[Exercise objective] Locate the line containing "Year: 2024 line" in the material below; repeat it and every line after it, exactly as written.

[Data]
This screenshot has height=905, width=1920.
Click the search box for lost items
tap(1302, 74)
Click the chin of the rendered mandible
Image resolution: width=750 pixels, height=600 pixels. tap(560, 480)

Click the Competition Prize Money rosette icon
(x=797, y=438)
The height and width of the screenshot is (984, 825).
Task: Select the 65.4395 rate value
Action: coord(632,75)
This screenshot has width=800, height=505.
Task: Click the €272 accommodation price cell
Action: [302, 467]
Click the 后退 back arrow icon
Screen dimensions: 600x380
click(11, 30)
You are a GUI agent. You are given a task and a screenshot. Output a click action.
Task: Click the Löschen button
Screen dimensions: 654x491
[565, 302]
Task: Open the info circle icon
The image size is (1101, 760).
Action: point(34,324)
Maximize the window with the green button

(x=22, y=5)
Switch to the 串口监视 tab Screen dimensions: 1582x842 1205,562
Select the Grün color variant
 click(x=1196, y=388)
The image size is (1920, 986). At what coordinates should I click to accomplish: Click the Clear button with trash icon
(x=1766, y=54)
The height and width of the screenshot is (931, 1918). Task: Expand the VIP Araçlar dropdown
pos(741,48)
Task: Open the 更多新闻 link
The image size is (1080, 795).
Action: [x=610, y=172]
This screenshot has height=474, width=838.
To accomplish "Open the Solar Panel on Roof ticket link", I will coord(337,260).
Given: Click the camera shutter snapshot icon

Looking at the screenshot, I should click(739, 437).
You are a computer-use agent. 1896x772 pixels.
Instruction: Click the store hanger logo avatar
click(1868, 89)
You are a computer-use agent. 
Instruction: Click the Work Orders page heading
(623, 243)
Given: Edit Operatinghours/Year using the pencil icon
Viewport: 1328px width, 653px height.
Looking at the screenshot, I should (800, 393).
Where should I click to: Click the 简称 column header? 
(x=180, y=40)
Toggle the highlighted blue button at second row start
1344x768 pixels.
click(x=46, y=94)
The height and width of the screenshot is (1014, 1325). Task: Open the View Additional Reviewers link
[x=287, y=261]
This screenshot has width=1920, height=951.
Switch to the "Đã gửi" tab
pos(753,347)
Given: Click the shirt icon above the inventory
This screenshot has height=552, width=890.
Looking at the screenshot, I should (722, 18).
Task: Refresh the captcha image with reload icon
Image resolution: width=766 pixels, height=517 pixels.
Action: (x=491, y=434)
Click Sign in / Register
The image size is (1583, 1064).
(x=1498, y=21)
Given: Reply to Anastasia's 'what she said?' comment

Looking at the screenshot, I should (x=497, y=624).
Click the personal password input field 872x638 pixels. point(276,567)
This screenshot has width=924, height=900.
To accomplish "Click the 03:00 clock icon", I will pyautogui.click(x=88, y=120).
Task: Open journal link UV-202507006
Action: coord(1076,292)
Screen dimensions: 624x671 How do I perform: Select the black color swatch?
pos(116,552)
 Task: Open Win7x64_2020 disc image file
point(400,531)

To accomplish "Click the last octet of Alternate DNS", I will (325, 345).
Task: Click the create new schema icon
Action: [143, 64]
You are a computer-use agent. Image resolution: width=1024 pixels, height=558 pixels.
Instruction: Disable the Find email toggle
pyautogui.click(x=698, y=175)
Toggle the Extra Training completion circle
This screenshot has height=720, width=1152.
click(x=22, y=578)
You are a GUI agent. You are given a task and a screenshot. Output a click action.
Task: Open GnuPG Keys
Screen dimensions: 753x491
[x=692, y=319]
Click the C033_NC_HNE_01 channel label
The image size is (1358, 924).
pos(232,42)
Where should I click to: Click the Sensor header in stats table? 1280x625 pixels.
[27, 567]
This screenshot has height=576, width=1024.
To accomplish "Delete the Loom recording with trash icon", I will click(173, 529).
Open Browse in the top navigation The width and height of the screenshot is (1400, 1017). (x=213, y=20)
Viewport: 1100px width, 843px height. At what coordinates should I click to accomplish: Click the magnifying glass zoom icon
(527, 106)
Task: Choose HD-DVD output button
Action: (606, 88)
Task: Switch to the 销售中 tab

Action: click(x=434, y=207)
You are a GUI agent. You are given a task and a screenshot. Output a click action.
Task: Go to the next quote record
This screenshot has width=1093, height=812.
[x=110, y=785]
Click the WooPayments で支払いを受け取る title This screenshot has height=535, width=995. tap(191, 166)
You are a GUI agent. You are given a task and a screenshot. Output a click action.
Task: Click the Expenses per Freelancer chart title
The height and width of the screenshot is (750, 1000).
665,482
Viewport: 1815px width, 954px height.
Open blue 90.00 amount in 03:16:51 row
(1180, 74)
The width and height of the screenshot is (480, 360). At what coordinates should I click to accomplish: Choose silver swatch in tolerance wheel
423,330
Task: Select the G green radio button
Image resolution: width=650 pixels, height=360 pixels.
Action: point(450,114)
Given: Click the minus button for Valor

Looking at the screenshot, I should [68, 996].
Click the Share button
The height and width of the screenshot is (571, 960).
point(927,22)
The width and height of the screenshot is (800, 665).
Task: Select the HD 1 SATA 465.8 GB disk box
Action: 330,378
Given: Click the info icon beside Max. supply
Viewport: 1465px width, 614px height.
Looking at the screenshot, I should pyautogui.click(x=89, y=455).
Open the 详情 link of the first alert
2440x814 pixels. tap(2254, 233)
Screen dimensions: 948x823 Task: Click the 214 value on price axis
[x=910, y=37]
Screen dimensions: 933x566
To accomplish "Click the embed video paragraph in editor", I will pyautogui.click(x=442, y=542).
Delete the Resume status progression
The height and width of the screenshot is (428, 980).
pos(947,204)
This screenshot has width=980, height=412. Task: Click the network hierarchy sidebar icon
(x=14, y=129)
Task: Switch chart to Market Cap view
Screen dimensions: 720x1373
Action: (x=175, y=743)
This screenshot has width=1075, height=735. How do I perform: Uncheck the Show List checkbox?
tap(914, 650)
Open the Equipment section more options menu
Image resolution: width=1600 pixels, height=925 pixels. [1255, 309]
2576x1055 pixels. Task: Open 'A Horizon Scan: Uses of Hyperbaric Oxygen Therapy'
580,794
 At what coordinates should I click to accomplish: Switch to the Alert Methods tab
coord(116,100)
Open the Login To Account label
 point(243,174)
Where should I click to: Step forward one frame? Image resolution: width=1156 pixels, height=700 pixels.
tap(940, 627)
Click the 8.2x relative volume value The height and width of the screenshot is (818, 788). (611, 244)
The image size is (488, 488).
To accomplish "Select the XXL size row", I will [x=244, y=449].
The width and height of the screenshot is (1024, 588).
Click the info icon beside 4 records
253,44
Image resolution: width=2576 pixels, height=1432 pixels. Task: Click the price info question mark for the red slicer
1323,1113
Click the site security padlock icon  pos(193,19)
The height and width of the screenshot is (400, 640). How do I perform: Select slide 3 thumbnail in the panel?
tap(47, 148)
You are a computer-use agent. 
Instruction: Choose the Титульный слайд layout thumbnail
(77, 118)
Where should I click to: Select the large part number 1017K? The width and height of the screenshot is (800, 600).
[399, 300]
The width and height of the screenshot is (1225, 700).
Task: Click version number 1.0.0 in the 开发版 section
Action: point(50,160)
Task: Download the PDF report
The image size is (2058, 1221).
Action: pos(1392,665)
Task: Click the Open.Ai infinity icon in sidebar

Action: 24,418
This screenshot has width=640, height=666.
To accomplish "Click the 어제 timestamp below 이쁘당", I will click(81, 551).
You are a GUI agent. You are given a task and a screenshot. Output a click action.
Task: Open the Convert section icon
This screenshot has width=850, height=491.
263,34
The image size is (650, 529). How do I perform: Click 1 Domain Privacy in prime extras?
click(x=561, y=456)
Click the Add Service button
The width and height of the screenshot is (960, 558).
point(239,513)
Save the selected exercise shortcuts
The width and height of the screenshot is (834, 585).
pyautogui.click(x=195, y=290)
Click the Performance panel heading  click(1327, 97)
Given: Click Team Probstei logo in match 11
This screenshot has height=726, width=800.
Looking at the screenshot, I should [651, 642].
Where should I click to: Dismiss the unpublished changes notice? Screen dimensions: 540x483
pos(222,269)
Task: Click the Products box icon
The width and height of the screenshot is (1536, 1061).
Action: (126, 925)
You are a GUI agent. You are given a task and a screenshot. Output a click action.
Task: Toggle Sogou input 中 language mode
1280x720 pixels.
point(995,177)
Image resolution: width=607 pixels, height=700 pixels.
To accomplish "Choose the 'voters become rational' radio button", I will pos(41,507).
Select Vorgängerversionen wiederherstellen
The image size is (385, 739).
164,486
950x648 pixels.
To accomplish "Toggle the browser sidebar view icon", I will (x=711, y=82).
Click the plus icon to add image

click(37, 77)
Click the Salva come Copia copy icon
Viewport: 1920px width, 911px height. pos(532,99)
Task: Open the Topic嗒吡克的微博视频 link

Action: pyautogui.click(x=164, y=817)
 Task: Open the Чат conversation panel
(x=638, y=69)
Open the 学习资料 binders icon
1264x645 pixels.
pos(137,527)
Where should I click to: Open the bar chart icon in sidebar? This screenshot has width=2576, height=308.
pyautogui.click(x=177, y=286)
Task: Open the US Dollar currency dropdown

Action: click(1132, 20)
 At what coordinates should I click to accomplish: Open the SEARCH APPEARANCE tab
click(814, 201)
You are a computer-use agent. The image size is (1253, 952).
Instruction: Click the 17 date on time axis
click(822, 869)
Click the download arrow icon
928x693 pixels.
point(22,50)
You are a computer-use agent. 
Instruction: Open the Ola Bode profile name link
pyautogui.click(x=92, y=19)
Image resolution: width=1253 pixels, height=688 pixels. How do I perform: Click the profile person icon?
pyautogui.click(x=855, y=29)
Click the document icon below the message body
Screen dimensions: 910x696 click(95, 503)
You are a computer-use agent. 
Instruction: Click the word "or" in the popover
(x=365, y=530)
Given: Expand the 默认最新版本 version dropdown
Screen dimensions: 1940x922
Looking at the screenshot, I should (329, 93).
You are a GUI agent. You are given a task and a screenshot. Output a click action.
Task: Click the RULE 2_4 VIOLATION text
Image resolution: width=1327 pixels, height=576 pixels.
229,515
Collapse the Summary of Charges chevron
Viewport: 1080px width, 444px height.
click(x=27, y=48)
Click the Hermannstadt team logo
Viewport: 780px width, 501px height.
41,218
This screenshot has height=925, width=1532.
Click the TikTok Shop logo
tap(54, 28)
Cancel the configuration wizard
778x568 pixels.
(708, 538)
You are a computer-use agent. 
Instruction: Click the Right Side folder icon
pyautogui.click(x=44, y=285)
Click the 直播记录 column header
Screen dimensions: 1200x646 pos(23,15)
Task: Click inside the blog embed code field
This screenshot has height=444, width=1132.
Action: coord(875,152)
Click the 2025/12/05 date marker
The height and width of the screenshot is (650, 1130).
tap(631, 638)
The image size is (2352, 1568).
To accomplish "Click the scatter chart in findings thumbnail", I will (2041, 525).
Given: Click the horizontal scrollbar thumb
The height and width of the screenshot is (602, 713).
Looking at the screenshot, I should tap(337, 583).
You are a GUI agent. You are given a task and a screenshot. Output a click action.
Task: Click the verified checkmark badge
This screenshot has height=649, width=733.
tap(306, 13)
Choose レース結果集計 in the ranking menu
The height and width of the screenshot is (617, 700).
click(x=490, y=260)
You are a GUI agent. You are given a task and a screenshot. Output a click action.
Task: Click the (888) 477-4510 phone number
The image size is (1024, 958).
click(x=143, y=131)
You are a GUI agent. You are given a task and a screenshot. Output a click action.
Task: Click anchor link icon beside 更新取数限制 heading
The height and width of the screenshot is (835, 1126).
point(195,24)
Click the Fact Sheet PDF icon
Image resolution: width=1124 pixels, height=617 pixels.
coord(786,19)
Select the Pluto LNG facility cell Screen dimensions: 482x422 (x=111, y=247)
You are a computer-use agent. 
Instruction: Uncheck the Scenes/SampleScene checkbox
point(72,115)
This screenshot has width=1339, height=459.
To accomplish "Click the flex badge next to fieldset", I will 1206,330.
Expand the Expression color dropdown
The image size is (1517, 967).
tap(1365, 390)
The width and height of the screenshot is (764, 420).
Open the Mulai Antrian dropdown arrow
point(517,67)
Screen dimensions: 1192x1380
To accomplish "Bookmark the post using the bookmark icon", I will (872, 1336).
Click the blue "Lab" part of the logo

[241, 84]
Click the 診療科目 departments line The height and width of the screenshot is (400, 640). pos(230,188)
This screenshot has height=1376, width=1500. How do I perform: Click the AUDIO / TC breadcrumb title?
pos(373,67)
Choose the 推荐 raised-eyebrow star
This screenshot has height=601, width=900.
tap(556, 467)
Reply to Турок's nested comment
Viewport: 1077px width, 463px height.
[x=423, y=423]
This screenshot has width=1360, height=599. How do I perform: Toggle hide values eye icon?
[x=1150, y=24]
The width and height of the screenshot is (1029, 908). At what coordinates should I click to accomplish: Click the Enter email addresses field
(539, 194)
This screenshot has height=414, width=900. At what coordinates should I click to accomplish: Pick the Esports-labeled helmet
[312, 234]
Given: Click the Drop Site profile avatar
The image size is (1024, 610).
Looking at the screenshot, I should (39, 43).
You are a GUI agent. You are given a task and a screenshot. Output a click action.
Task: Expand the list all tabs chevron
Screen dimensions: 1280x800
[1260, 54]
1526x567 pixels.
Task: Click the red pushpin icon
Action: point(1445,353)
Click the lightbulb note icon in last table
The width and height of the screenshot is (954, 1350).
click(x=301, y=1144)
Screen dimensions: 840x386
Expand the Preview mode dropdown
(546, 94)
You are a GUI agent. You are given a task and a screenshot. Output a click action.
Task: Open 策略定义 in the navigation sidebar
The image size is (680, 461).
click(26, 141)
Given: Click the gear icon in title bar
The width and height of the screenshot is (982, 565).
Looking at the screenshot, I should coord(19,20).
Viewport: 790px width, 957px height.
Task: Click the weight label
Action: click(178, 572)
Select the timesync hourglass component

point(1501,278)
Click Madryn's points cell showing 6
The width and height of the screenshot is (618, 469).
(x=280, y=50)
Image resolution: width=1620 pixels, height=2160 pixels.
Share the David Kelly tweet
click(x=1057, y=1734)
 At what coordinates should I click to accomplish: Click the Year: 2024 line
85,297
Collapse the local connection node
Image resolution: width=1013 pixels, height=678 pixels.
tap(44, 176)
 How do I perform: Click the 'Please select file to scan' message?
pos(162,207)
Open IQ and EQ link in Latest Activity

[Solution for this problem]
 At what coordinates should I click to accomplish: Click the Year: 2024 line
85,297
Collapse the local connection node
Image resolution: width=1013 pixels, height=678 pixels.
tap(44, 176)
 How do I perform: Click the 'Please select file to scan' message?
pos(162,207)
Open IQ and EQ link in Latest Activity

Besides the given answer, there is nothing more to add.